System Administration Guide

Chapter 68 Troubleshooting Software Problems (Overview)

This chapter provides a general overview of troubleshooting software problems, including information on troubleshooting system crashes and viewing system messages.

This is a list of information in this chapter.

Where to Find Software Troubleshooting Tasks

Use these references to find step-by-step instructions for troubleshooting software problems.

Troubleshooting a System Crash

If a system running the Solaris operating environment crashes, provide your service provider with as much information as possible--including core files.

What To Do if The System Crashes

The most important things are:

  1. Write down the system console messages.

    If a system crashes, making it run again may seem like your most pressing concern. However, before you reboot the system, examine the console screen for messages. These messages may provide some insight about what caused the crash. Even if the system reboots automatically and the console messages have disappeared from the screen, you may be able to check these messages by viewing the system error log file that is generated automatically in /var/adm/messages (or /usr/adm/messages). See "How to View System Messages" for more information about viewing system error log files.

    If you have frequent crashes and can't determine their cause, gather all the information you can from the system console or the /var/adm/messages files, and have it ready for a customer service representative to examine. See "Troubleshooting a System Crash" for a complete list of troubleshooting information to gather for your service provider.

    See Chapter 70, Troubleshooting Miscellaneous Software Problems, if the system fails to reboot successfully after a system crash.

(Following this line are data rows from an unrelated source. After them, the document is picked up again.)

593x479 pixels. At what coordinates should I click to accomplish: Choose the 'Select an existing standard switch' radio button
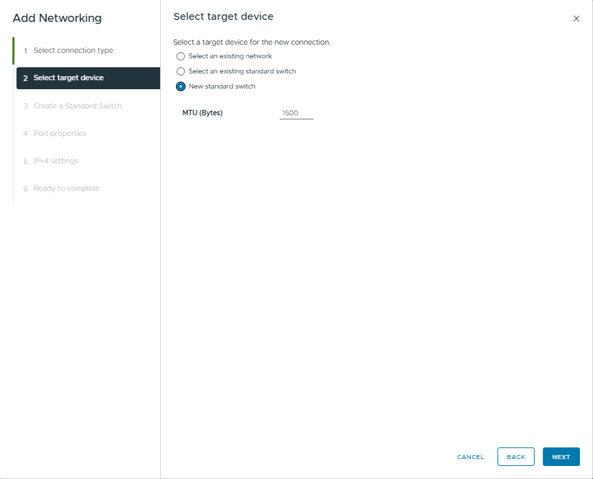[181, 71]
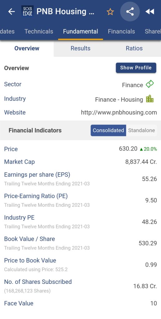The width and height of the screenshot is (161, 319).
Task: Tap the Price-Earning Ratio (PE) row
Action: pyautogui.click(x=81, y=200)
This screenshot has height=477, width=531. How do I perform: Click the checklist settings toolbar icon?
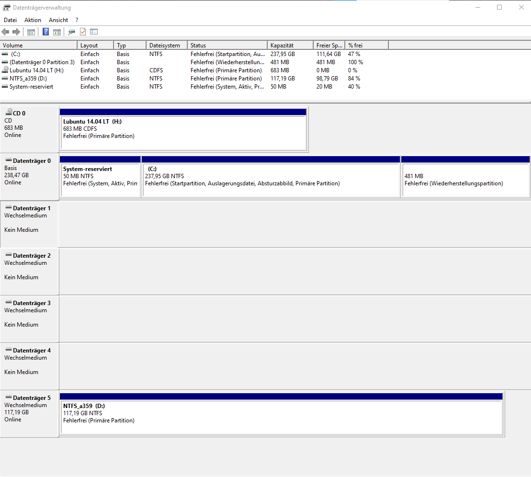coord(94,32)
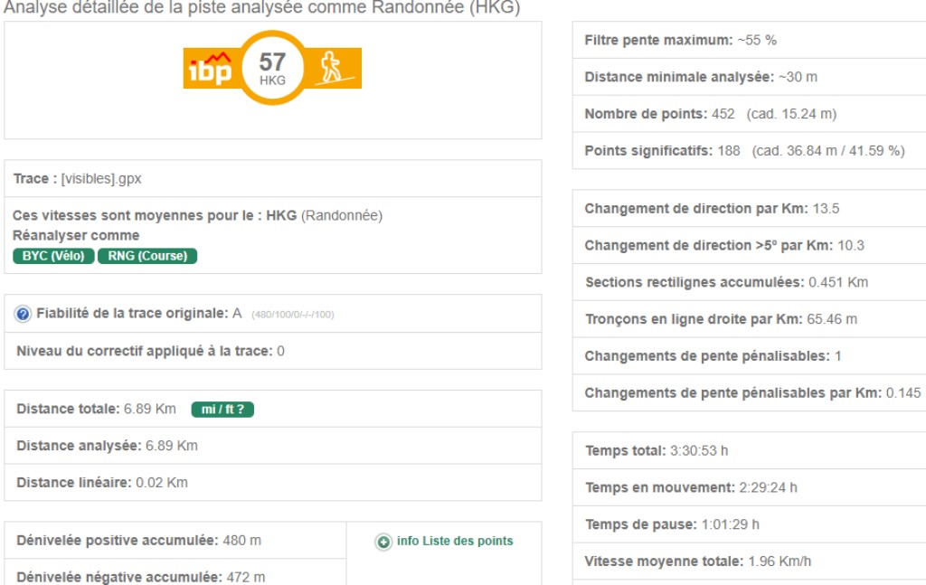Image resolution: width=926 pixels, height=585 pixels.
Task: Reanalyze the track as RNG (Course)
Action: 147,256
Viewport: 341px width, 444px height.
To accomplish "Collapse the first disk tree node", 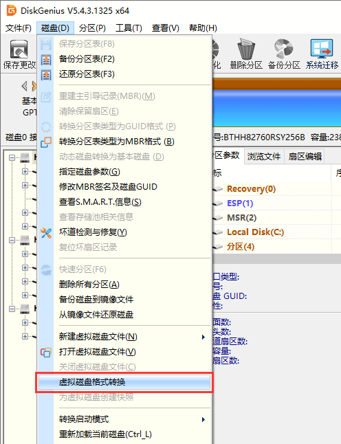I will 12,157.
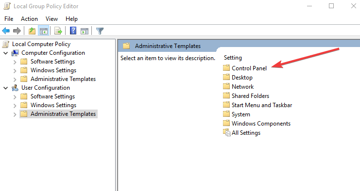Click the Forward arrow toolbar icon
Screen dimensions: 360x191
coord(17,31)
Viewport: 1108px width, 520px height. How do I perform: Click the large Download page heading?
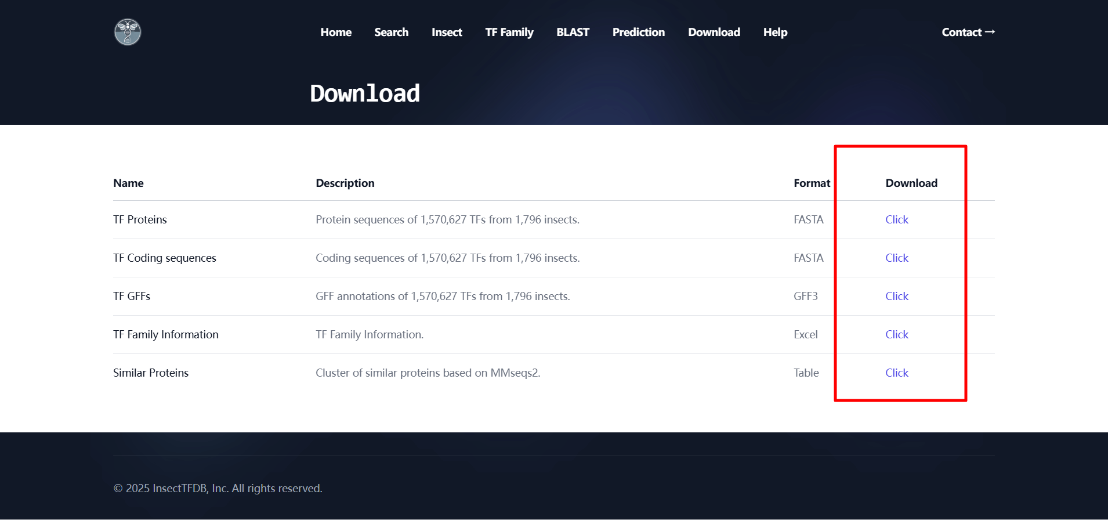click(364, 94)
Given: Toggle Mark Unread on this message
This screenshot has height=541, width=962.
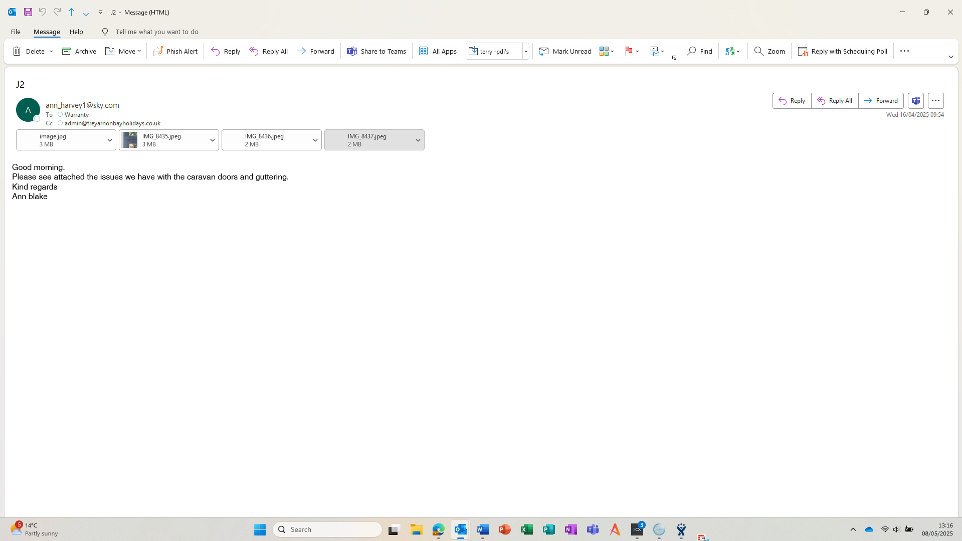Looking at the screenshot, I should pyautogui.click(x=565, y=51).
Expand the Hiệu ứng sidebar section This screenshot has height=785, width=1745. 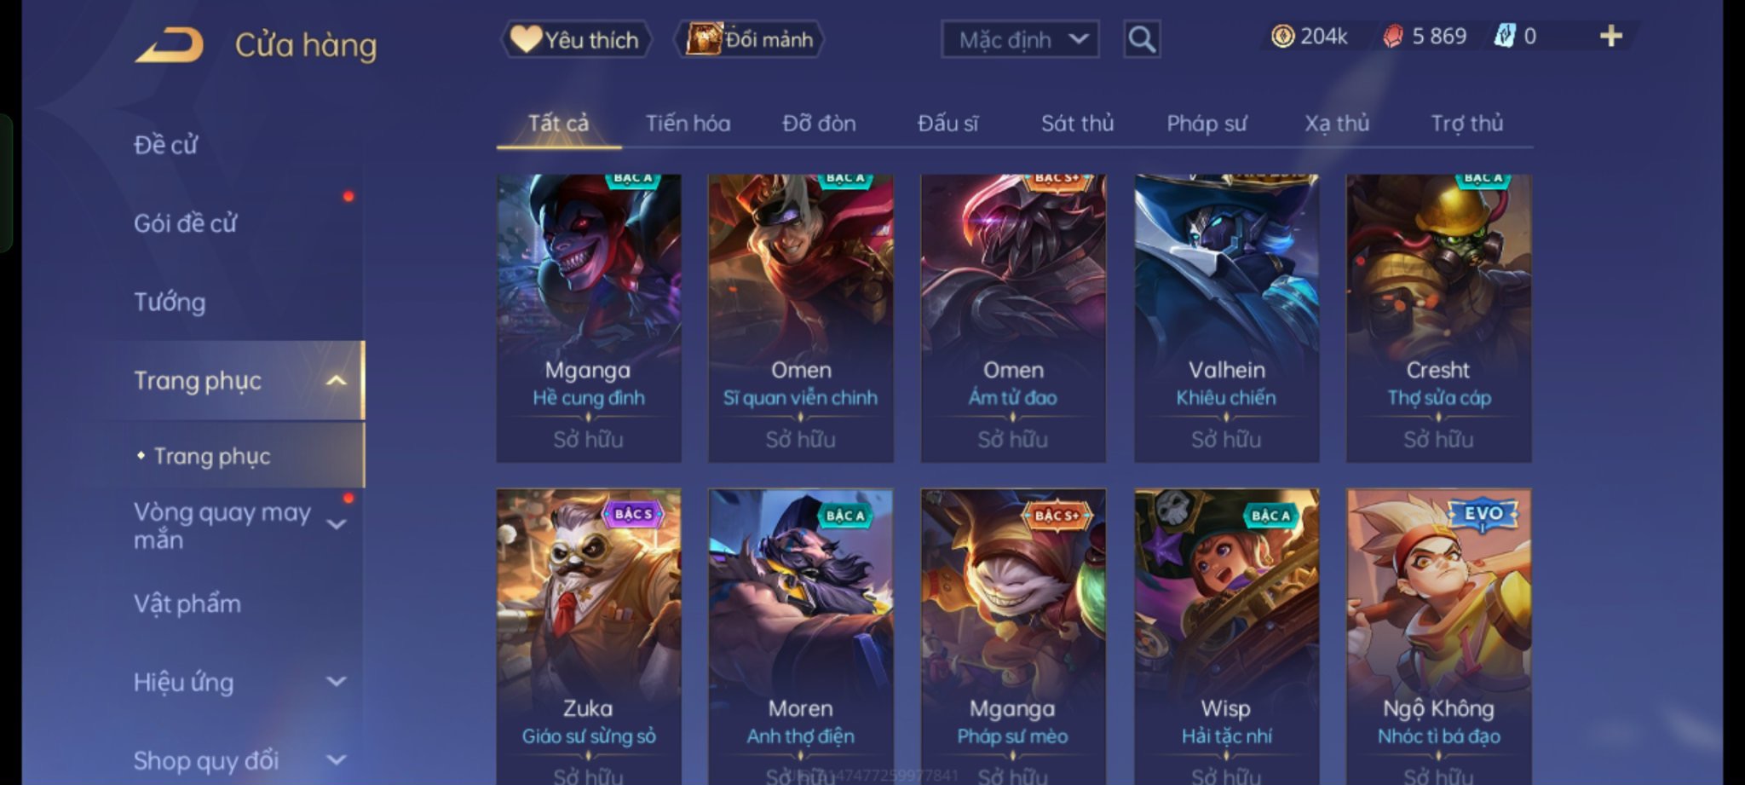[337, 682]
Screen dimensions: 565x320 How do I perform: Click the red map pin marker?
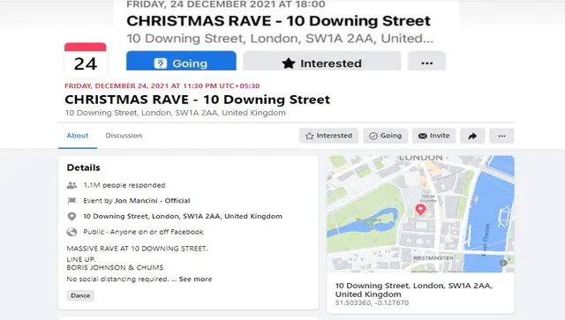pos(420,209)

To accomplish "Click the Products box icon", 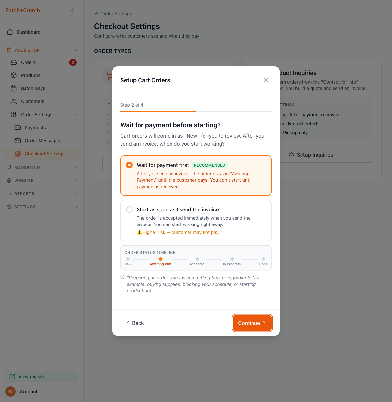I will pyautogui.click(x=14, y=75).
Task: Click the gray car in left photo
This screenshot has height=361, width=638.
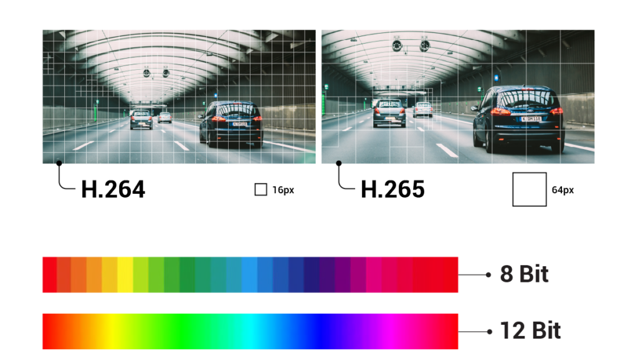Action: [141, 118]
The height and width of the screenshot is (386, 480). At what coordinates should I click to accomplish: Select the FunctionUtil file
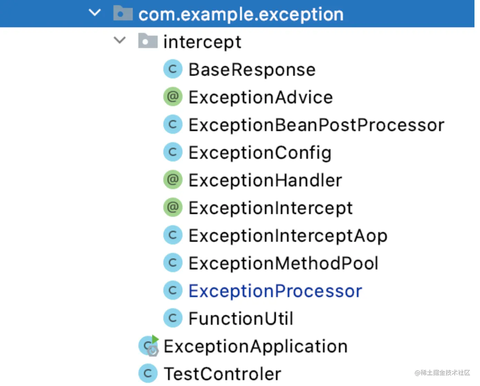[x=241, y=319]
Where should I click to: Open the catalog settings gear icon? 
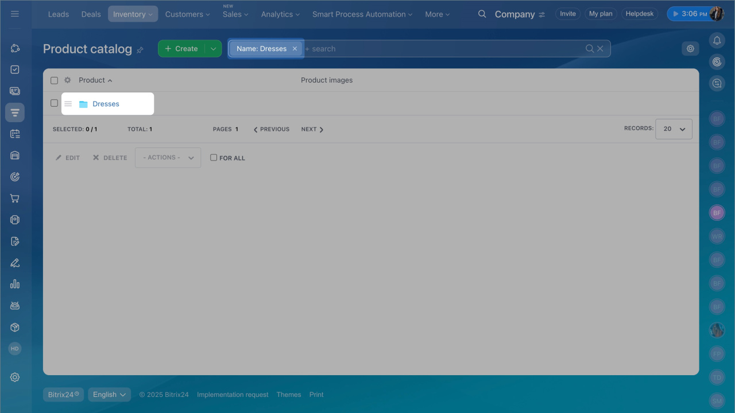coord(690,49)
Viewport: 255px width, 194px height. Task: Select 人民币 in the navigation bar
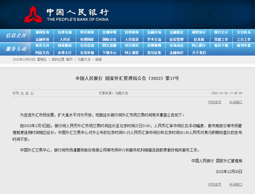[x=65, y=39]
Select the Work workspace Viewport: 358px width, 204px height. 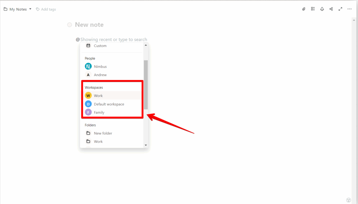pyautogui.click(x=98, y=96)
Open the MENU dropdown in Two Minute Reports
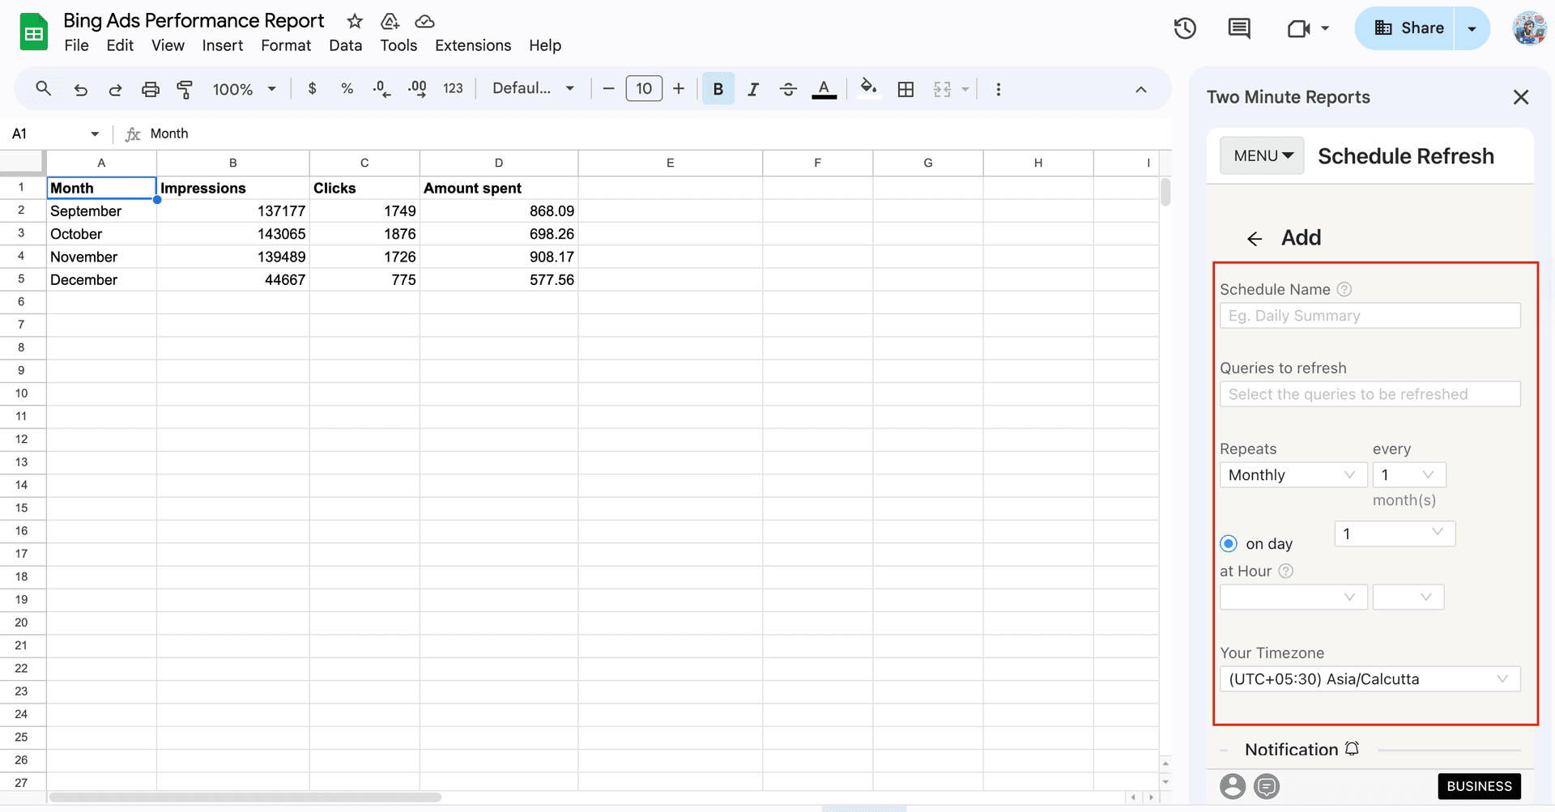Image resolution: width=1555 pixels, height=812 pixels. point(1261,155)
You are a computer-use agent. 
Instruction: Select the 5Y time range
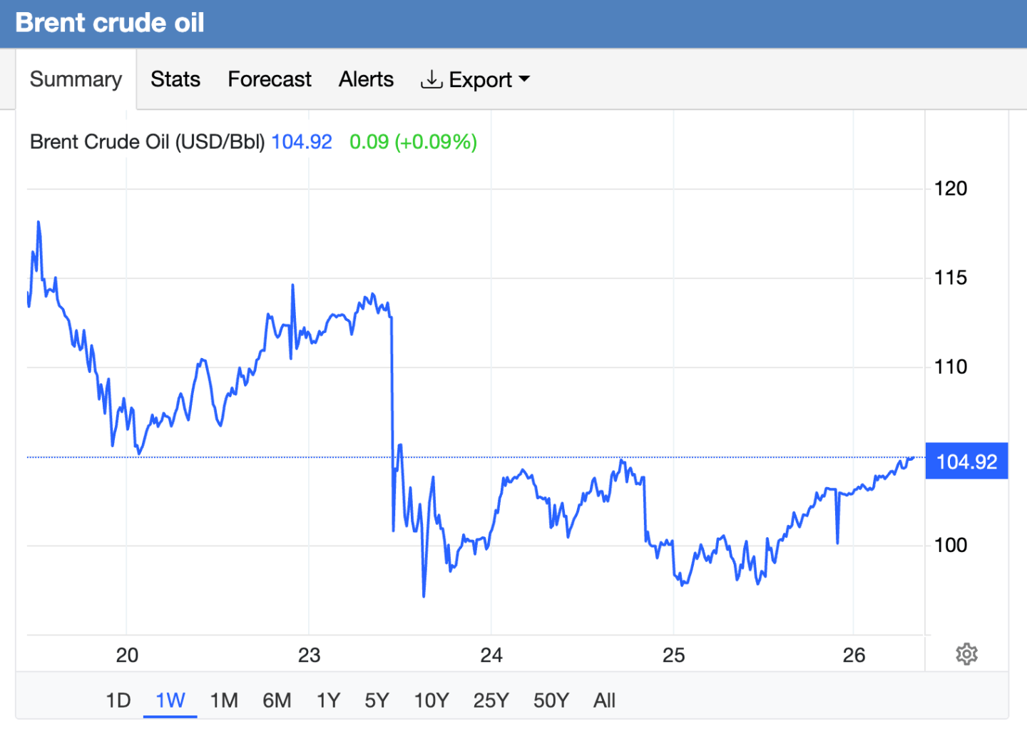377,700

  2. Synchronize the disks and reboot.


    ok sync
    

    See Chapter 70, Troubleshooting Miscellaneous Software Problems if the system fails to reboot successfully after a system crash.

  3. Attempt to save the crash information written onto the swap area by running the savecore command.


    # savecore
    

See Chapter 69, Generating and Saving System Crash Information for information about saving crash dumps automatically.

Gathering Troubleshooting Data

Answer the following questions to help isolate the system problem. Use "Troubleshooting a System Crash Checklist" for gathering troubleshooting data for a crashed system.

Table 68-1 Identifying System Crash Data

Question 

Description 

Can you reproduce the problem?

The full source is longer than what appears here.